2. It sets the Discount Rate, which is the interest rate banks pay to access loans from their regional Federal Reserve bank.
3. It conducts “Open Market Operations,” in which it buys and sells US government bonds.
The Federal Reserve uses open market operations to add or remove US dollar liquidity from the market. By buying or selling government bonds to and from banking institutions in return for US dollars, it effectively expands or contracts the money supply as it sees fit.
What is the Federal Funds Rate?
The Fed Funds Rate is the US interest rate that gets the most attention. When you hear about Fed rate hikes or rate cuts, it’s this Federal Funds rate that the financial media are referring to.
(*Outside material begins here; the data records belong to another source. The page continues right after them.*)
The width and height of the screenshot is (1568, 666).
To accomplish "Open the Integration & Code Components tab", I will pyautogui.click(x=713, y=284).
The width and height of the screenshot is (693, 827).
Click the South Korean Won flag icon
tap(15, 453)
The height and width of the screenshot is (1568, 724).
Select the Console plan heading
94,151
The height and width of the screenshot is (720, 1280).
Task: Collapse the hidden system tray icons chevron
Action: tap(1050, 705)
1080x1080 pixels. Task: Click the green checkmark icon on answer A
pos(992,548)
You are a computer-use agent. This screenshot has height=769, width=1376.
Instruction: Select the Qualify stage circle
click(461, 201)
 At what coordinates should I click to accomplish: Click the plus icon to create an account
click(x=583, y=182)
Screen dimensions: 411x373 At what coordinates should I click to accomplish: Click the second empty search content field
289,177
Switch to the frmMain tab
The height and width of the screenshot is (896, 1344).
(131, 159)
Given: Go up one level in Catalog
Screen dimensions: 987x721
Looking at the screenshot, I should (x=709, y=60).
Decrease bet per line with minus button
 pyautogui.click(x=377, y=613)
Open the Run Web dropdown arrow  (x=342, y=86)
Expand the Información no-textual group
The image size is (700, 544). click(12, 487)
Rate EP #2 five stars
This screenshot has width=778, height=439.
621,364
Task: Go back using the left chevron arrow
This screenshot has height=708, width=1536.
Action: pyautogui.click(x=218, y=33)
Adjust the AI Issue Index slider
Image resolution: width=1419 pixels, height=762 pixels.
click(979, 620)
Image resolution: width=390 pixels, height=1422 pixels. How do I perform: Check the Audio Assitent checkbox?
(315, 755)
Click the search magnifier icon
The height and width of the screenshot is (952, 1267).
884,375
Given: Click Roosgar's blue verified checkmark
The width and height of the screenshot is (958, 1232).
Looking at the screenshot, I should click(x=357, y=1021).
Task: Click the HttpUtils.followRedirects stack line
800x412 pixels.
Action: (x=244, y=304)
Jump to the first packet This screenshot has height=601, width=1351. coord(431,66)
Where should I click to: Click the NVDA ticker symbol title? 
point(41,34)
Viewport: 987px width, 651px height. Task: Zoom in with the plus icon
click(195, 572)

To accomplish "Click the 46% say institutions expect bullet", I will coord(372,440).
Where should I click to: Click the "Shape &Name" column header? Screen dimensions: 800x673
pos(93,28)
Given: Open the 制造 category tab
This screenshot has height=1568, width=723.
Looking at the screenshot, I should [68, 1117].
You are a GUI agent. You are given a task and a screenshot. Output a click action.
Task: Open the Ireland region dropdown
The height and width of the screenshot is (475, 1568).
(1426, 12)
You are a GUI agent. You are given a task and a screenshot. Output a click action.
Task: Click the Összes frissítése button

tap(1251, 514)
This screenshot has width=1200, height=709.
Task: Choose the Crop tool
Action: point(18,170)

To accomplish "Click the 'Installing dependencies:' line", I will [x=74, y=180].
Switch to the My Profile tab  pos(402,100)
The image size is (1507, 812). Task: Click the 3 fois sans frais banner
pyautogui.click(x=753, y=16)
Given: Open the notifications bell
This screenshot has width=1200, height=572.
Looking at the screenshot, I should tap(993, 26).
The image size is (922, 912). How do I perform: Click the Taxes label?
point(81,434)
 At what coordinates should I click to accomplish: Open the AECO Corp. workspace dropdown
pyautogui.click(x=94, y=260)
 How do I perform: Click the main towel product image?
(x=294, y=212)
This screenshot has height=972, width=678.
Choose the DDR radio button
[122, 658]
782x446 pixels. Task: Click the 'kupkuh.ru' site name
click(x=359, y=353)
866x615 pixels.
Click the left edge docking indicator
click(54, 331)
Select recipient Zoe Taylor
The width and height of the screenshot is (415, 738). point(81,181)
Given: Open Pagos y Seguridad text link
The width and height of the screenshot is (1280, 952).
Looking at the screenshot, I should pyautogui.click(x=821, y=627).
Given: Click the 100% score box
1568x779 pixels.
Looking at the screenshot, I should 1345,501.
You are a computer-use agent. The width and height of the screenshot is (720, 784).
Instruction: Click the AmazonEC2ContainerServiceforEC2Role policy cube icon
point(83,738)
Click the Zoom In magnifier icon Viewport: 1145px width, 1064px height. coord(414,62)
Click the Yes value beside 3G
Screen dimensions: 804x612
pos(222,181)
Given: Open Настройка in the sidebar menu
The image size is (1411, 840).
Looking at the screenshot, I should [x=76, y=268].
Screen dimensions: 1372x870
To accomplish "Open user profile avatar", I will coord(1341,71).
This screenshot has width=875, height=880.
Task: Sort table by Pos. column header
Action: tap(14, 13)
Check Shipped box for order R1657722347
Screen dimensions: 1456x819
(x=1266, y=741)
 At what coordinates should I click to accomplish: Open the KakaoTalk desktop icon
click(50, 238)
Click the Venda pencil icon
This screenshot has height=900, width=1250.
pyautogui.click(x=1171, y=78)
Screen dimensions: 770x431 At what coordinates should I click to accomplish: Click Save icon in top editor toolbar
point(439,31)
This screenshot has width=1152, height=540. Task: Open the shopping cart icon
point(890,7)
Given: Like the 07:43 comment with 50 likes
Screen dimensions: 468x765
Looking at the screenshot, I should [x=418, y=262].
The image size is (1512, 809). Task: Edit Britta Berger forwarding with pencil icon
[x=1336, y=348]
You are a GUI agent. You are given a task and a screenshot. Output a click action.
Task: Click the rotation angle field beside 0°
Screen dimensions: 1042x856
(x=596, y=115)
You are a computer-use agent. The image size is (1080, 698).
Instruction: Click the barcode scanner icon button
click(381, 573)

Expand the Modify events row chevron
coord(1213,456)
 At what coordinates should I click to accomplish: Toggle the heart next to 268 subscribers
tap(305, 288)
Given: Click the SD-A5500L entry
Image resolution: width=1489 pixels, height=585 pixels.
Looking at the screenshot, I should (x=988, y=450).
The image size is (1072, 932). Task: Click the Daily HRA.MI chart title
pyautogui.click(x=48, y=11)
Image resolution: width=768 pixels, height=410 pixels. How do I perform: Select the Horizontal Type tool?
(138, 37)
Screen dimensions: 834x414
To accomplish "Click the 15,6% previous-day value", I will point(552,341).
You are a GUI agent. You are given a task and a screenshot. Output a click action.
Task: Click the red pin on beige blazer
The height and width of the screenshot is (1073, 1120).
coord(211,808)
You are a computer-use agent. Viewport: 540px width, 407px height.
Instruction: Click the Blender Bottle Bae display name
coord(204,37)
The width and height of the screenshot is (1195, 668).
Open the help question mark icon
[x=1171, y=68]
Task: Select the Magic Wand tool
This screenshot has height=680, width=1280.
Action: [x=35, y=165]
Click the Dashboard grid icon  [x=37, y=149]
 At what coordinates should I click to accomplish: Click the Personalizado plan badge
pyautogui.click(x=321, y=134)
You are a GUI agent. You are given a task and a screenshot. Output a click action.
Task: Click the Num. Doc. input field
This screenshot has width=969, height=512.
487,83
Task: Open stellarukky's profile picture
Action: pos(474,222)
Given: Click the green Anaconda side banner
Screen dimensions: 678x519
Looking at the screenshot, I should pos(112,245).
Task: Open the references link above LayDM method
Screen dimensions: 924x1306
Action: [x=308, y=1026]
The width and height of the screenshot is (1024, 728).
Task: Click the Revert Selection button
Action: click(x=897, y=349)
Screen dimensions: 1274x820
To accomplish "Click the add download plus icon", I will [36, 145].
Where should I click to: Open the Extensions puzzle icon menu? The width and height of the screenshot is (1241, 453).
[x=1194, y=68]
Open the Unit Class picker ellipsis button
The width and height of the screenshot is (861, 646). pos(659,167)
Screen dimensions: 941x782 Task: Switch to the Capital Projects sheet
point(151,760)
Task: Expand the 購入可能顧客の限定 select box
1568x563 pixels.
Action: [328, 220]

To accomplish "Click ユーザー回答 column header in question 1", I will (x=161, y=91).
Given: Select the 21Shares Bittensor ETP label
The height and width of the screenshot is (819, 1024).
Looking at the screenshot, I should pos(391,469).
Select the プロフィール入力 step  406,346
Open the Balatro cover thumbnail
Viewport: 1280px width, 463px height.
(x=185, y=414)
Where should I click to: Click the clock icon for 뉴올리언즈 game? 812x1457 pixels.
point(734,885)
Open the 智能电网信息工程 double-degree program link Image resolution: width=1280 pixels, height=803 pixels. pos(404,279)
The Fed Funds Rate is the interest rate at which banks are prepared to lend their excess reserves out overnight to other banks.
While the Fed doesn’t explicitly “set” this rate, it influences it by setting a “target rate.” It uses the above mentioned monetary tools to nudge interest rates towards that target rate. The simplest way it can do this is by increasing or decreasing the supply of money.
If it decides to repurchase government bonds from banks, it increases the excess cash they hold on reserve, thus making them more willing to lend it out, which causes interest rates to fall.
On the other hand, when it sells government bonds in return for cash, it takes money out of circulation, thus decreasing the amount of excess cash the banks hold on reserve, which means less to lend out, which causes interest rates to rise.
Why do central banks raise and lower interest rates?
They are bringing us on to doves and hawks. You have almost certainly heard about it that central banker referred to as a dove or a hawk by the financial media. While traders get described as either bulls or bears depending on their market behavior, central bankers and economic policy advisers get described as either being doves or hawks depending on their financial outlook.
A dove is a central banker or policymaker who believes in keeping interest rates low to stimulate economic growth.
A hawk is a central banker or policymaker who believes that rates should be high to combat the effects of inflation.
When central banks lower the cost of money by increasing its supply and reducing interest rates, they are often attempting to soften the effects of a slowing economy or to stimulate one that is in contraction. Lower interest rates make it cheaper to take out loans to start new businesses or to refinance existing debts. The effect is to stimulate economic activity. In Fed-speak, this is called “easing.”
When central banks increase the cost of money by reducing their supply and raising interest rates, they are often attempting to rein-in an economy so that it doesn’t spiral out of control and become inflationary. In Fed-speak, this is called tightening.
The above always represents a delicate balance between the fed data coming from the economy and monetary tools that it has at its disposal.
How do central banks decide whatinterest rates should be?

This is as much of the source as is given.